Typically, having Aaron Turner on a band’s roster is a sign of unquestionable success. His work in Isis alone is deserving of endless admiration, let alone his output as a solo artist, collaborator and one third of the phenomenal Celestial-worshiping Sumac. Yet, Mamiffer may be an exception to this standard, but not for the reasons apparent from a surface-level understanding. Mamiffer’s music most obviously solidifies this observation, as the project’s headfirst foray into organic, droning ambiance resembles only the fringes of Turner’s typical work. But more importantly is the fact that Mamiffer is a duo, with Turner’s actual other half truly dominating the conversation. Faith Coloccia pours herself into Mamiffer, which is especially true on The World Unseen. The ambition of the album emanates from sonic and emotional channels derived straight from the depths of Coloccia’s soul.
Part of what makes The World Unseen so moving is its ability to be simultaneously expansive and immersive. In splicing the haunting death march of Mogwai‘s Les Revenants and the suffocating atmosphere of Grouper, Coloccia and Turner craft an environment that pierces the deepest fiber of one’s being from every possible angle. Backed with only a piano, subtle field recordings and echoing guitar, Coloccia subtly layers her vocals to balance the saccharine purity of her vocals with depth and finesse. As “13 Burning Stars” unfolds like a subdued version of a slow-burning Chelsea Wolfe track, Coloccia cautiously ventures out into the gnashing vastness with her delicate vocals, making an already thick atmosphere of dread even more dense. Vocally, Coloccia is at her peak on “Mara,” where a chorus of her vocals naturally crescendos alongside the music to build a joyous woodland theme, spreading a respite of sunlight just before the devastation to follow.

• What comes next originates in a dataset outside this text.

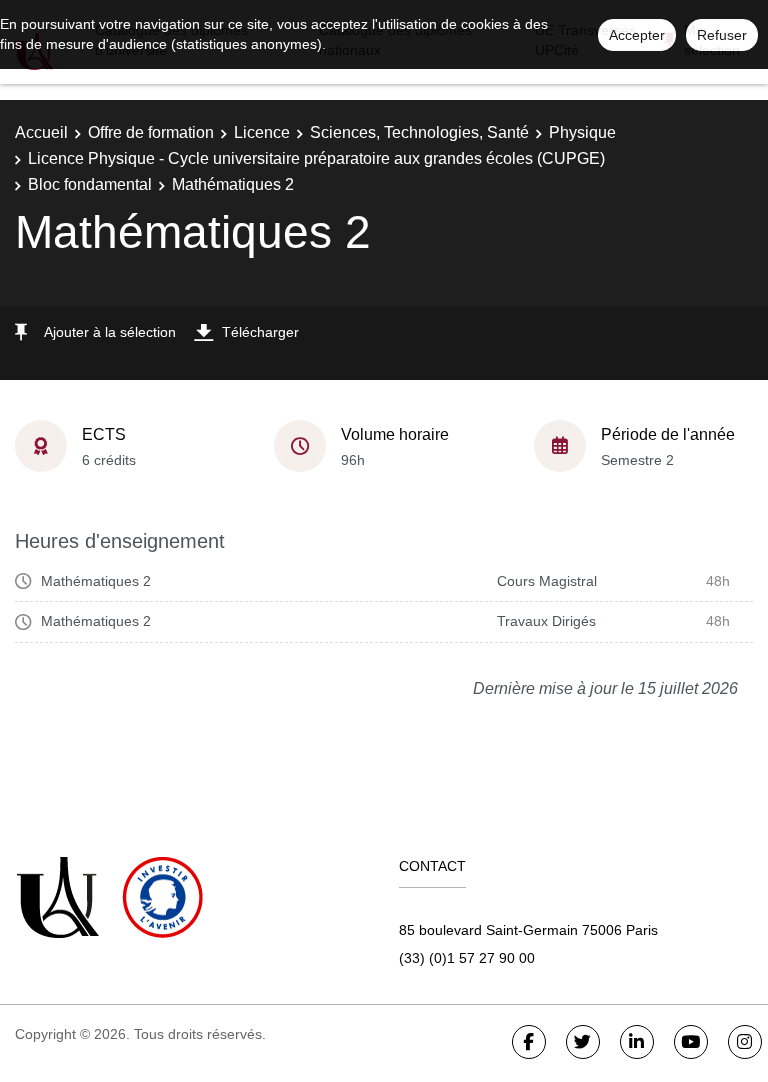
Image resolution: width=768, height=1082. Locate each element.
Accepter (637, 35)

This is of course the three part dirge of “Domestication of the Ewe,” an EP within the album that acts as a fulfilling side quest within a larger journey. The trilogy’s introduction pulsates over ten minutes of swirling noise, appearing to be the result of heavily manipulated field recordings. It’s blissful, in a way; the kind of rushing sounds that submit the psyche into a meditative trance. Finally, the drone gives way to a massive swell of piano and the braying of noise and guitars, closely resembling the Jarboe-heavy segments on Swans‘ nineties output. The movement finally gives way to an eruption of Coloccia’s vocals, feeling like a reprise of the introduction now complete with the soaring melodies of her angelic tones. The piece concludes as it began; funneling an overload of sounds into the listener’s consciousness that, while multifarious, ultimately breaks down into multiple simple qualities blended and maximized in a dominating manner.
There’s always the chance that massive compositions such as these cause the following piece to underwhelm, a particular concern with The World Unseen since “Parthenogenesis” simultaneously acts as the album’s closer. But not only do Coloccia and Turner quell any doubt, they manage to churn out one of the album’s best tracks, capping off the experience in a fulfilling way. Coloccia distorts her voice through a digitized echo, matching a stunted, rolling sonic romp that collectively feels like a Tim Hecker-treated instrumental. It’s a fitting sonic exit; the appearance of Coloccia and her music with Turner fading away after a deep, internal struggle.
Each note of Coloccia’s voice and her and Turner’s playing rings with the pang of emotions not easily shaken. The World Unseen is exactly that; a glimpse into a soul’s inner depths, invisible to the naked eye. Massive compositions coupled with an earnest vocal delivery make The World Unseen a must-listen for anyone even remotely interested in any of the aforementioned genres which Mamiffer flirts with. It’s an exercise in stabbing at an atmosphere that so easily pierces the listener back, forcing them to confront a sonic void that massages their will into submission and consumes it in emotional strife.